Задание → Воспроизведите без изменений отрывок из воспоминаний об учебе в ГИТИСе: начните с фрагмента, содержащего «Условия тогда были», и остановитесь после слов «Юрием Борисовичем Левитаном...».

Извлеченный текст →
************

Я начал посещать занятия в Казанском театральном училище, но дело там было поставлено довольно слабо, педагоги были случайные, да и занимались мы где придется — то на крыше Качаловского театра, то за кулисами Камаловского. Ну и довольно быстро я понял: это не мое. Это было больше похоже на самодеятельность; и потом я уже хорошо устроился диктором, получал 100 рублей в месяц — тогда это были огромные деньги, в особенности для практиканта. Ну и к концу первого же учебного года, в мае 1962-го, я с большим трудом вырвал из училища свои документы, чтобы отвезти их в Москву, в Государственный институт театрального искусства, знаменитый ГИТИС.
Сначала я подался на режиссерский факультет. Там преподавала женщина-режиссер, последняя из учениц Константина Сергеевича Станиславского. Ее фамилию сейчас не могу точно вспомнить. Оказалось, я не бездарный человек, спокойно прошел конкурс. Когда дело уже дошло до того, чтобы мне предоставили общежитие, то я понял, что не могу обременять свою семью — своих родителей, многочисленных сестер и братьев. Я знал, что никто из них материально помогать мне не сможет. Конечно, вполне можно было бы приспособиться, подработать где-то, но сыграла свою решающую роль моя синица в руках, которую я совсем даже не собирался упускать, — казанские радио и телевидение. Так что решил перейти на заочное отделение, на театроведческий факультет. И вот с 1962 по 1967 год я учился в ГИТИСе. Очень рад, что окончил именно этот факультет. Вот так и сомкнулись две мои страсти — театр и журналистика.
Условия тогда были для заочников замечательные, и надо было быть просто идиотом, чтобы не учиться, не воспользоваться этим шансом. Дорога оплачивалась, зарплата во время сессии шла — уму непостижимо, какие были возможности! После того как я окончил институт, мне категории стали присваивать. Потом у нас периодически была учеба на разнообразных курсах повышения квалификации. На одном из таких курсов я встретился с Юрием Борисовичем Левитаном...

************

Сохраненные строки →
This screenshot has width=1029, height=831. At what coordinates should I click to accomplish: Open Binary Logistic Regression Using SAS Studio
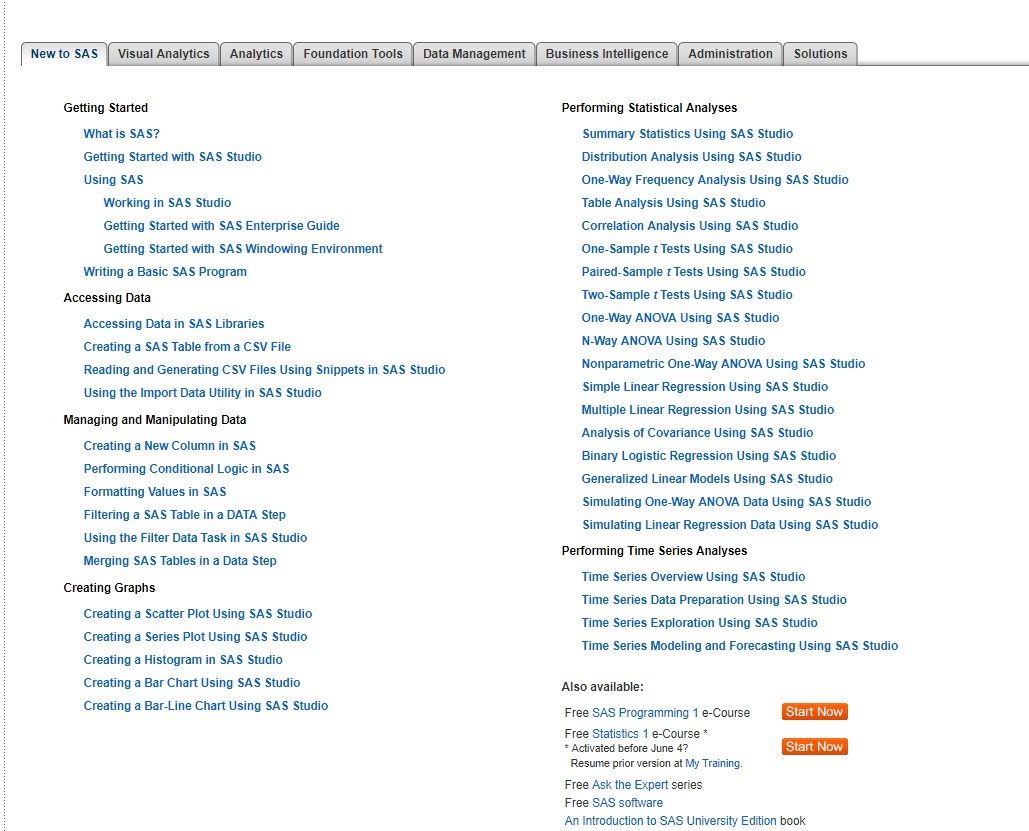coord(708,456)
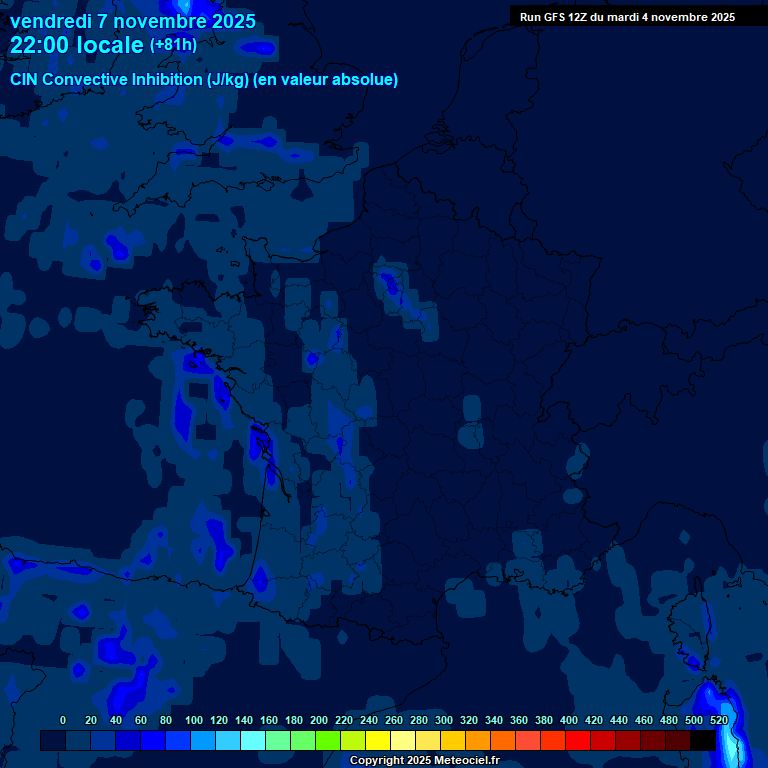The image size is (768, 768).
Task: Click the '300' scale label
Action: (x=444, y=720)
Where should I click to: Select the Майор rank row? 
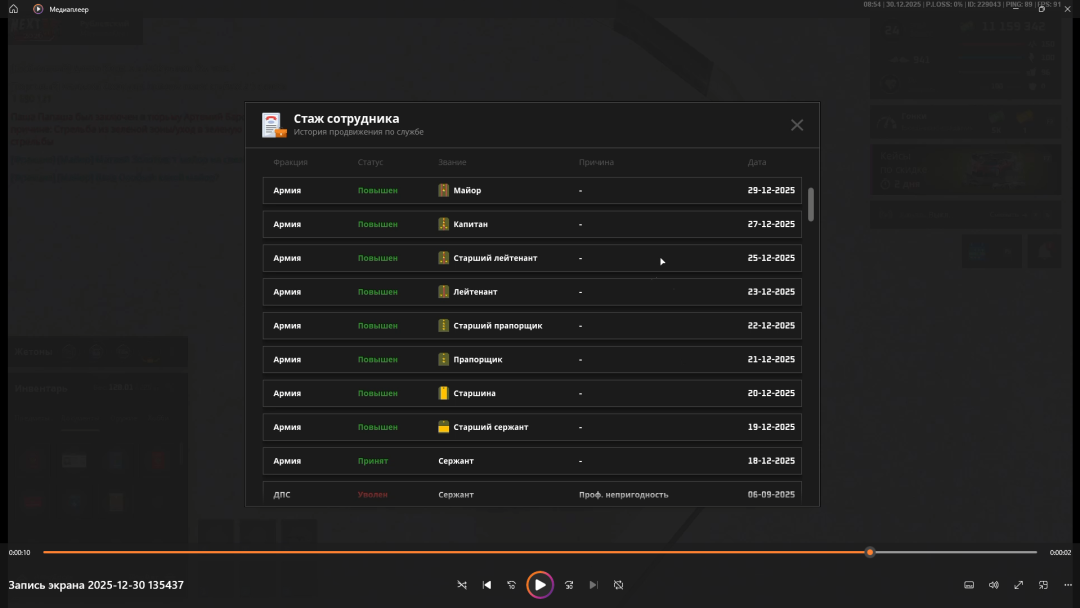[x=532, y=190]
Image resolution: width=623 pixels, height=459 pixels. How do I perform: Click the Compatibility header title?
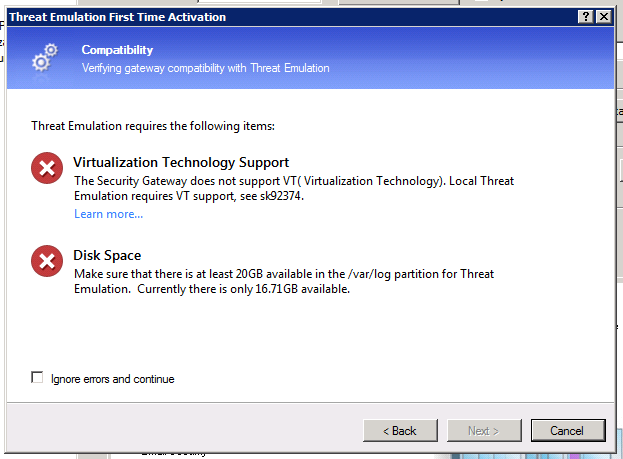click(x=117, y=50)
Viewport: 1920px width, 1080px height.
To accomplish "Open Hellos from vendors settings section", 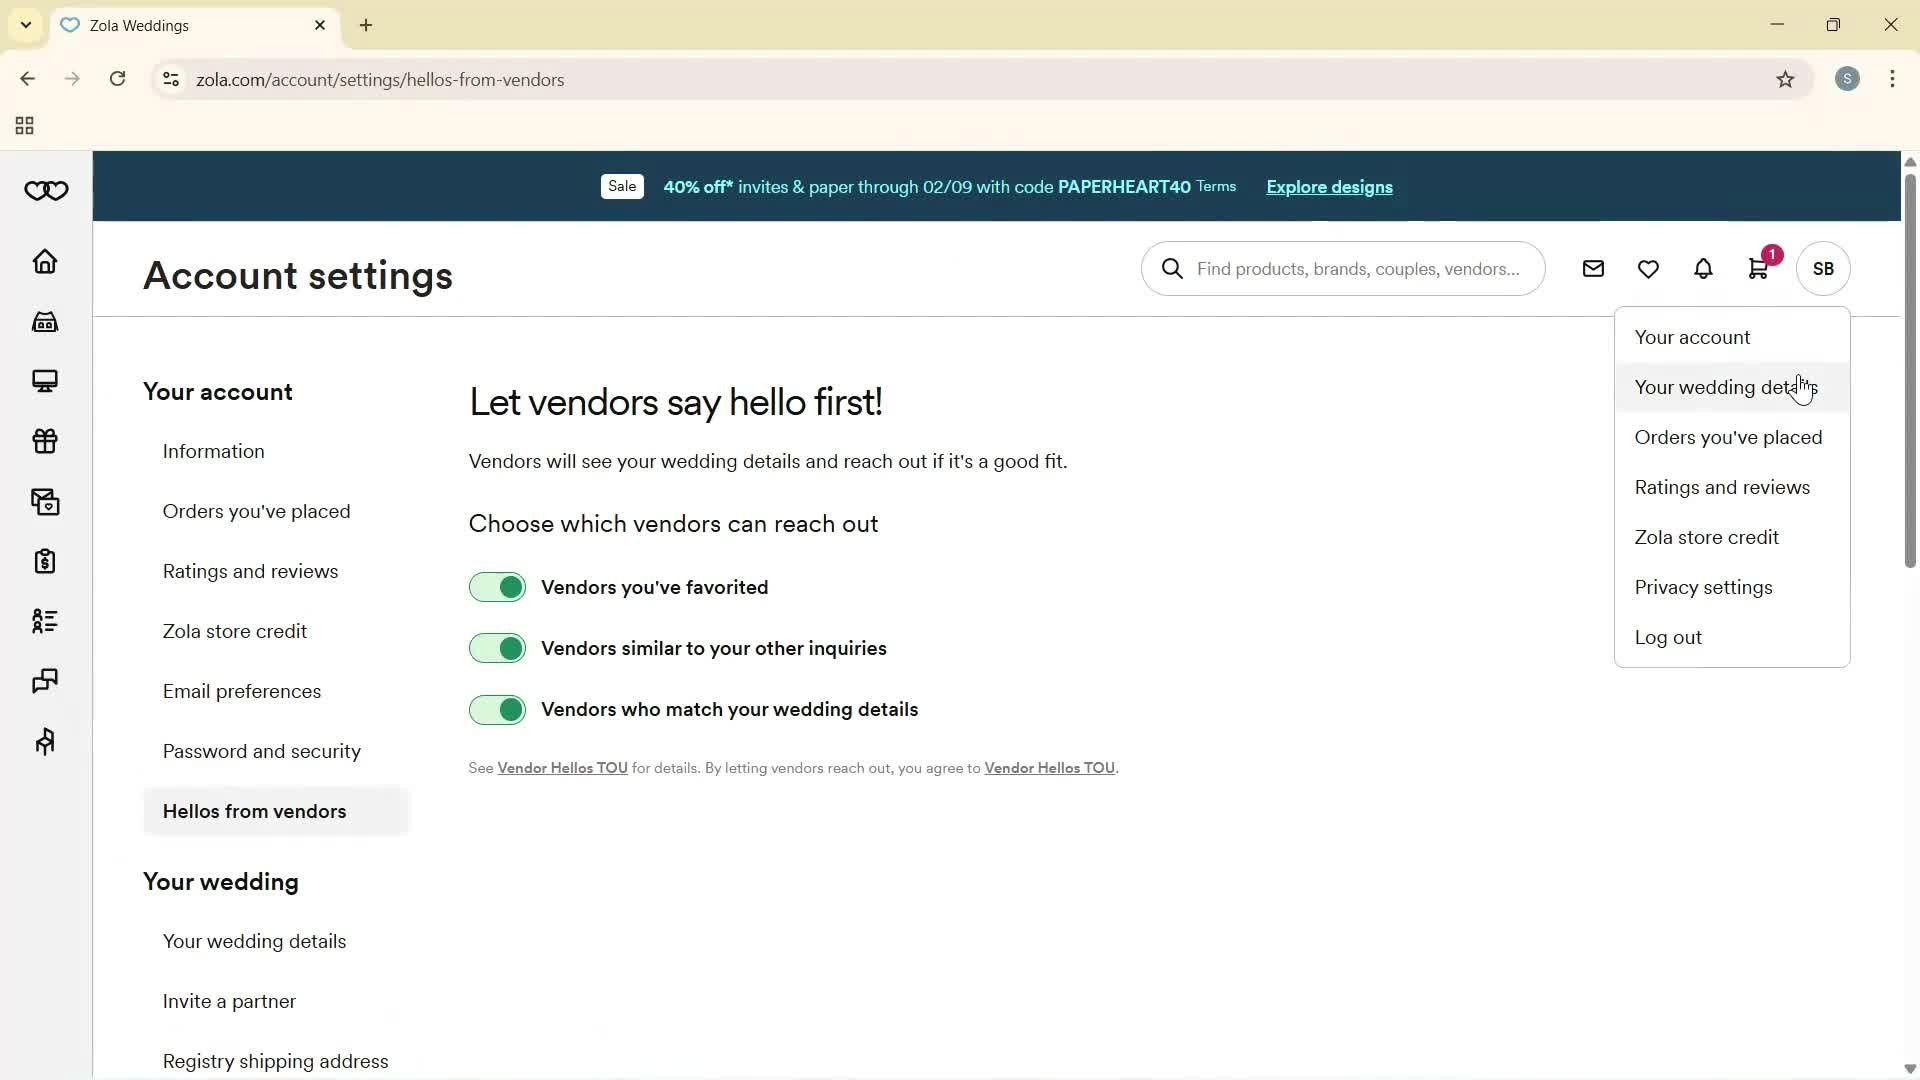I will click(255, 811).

************

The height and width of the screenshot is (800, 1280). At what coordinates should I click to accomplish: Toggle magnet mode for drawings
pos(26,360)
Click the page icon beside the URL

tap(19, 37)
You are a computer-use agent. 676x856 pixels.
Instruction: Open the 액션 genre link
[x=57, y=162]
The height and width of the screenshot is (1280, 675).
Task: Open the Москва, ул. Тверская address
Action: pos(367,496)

************

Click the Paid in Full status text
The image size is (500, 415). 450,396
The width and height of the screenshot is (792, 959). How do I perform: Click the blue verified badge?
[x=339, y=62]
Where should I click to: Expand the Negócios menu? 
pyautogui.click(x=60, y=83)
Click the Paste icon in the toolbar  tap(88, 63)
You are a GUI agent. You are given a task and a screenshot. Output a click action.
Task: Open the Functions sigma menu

************

Ответ →
Условия тогда были для заочников замечательные, и надо было быть просто идиотом, чтобы не учиться, не воспользоваться этим шансом. Дорога оплачивалась, зарплата во время сессии шла — уму непостижимо, какие были возможности! После того как я окончил институт, мне категории стали присваивать. Потом у нас периодически была учеба на разнообразных курсах повышения квалификации. На одном из таких курсов я встретился с Юрием Борисовичем Левитаном...